--- Data records Enclosed Below ---

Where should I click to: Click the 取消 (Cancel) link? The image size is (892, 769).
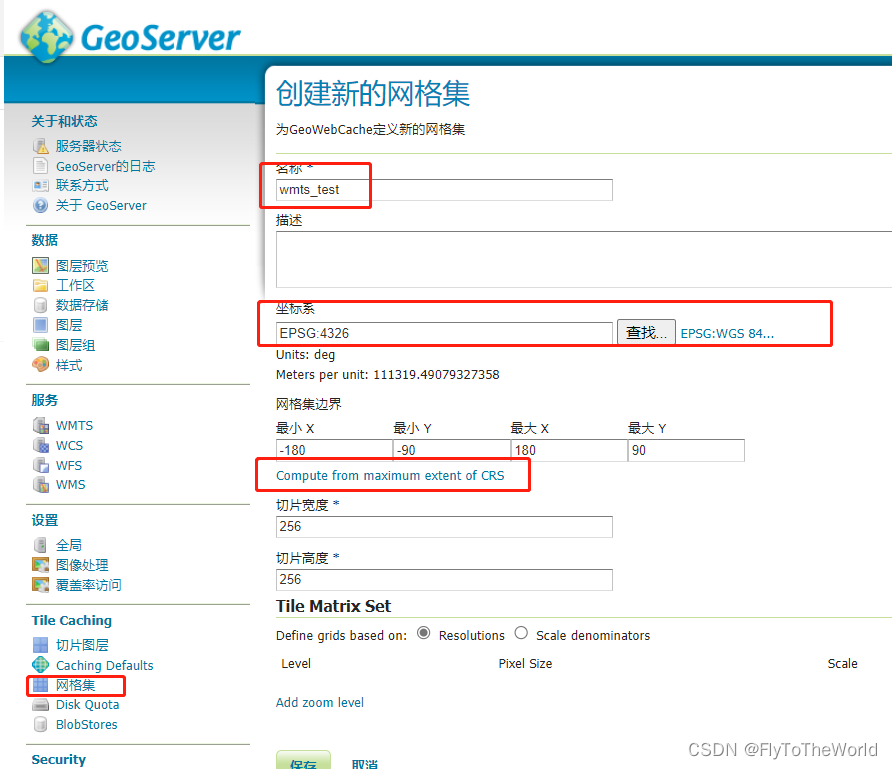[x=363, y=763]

--- End of Enclosed Data records ---
--- Data records Enclosed Below ---

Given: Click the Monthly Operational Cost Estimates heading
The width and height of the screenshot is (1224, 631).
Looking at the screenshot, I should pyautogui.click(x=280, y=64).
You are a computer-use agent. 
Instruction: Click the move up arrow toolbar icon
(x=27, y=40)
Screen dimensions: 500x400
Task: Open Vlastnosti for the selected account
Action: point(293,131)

--- End of Enclosed Data records ---
--- Data records Enclosed Below ---

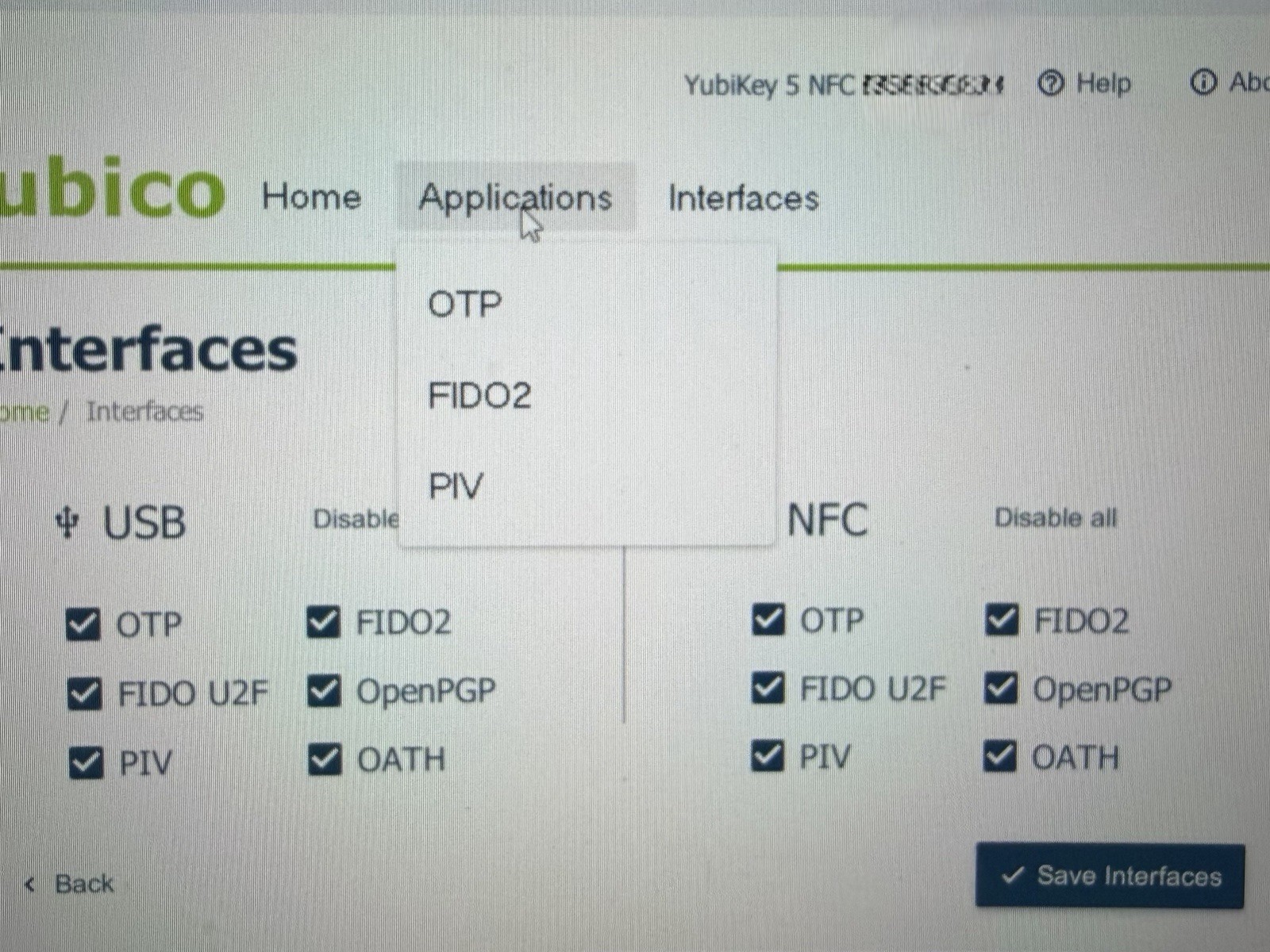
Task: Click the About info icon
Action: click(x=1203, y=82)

--- End of Enclosed Data records ---

• _Exercise description_
In the listing above, locate the line containing "Given: Click the" and the line containing "You are a computer-use agent.". Transcribe those two lines and everything between them, exactly as written.

• _Result of this exercise_
Given: Click the Monthly Operational Cost Estimates heading
The width and height of the screenshot is (1224, 631).
Looking at the screenshot, I should pyautogui.click(x=280, y=64).
You are a computer-use agent. 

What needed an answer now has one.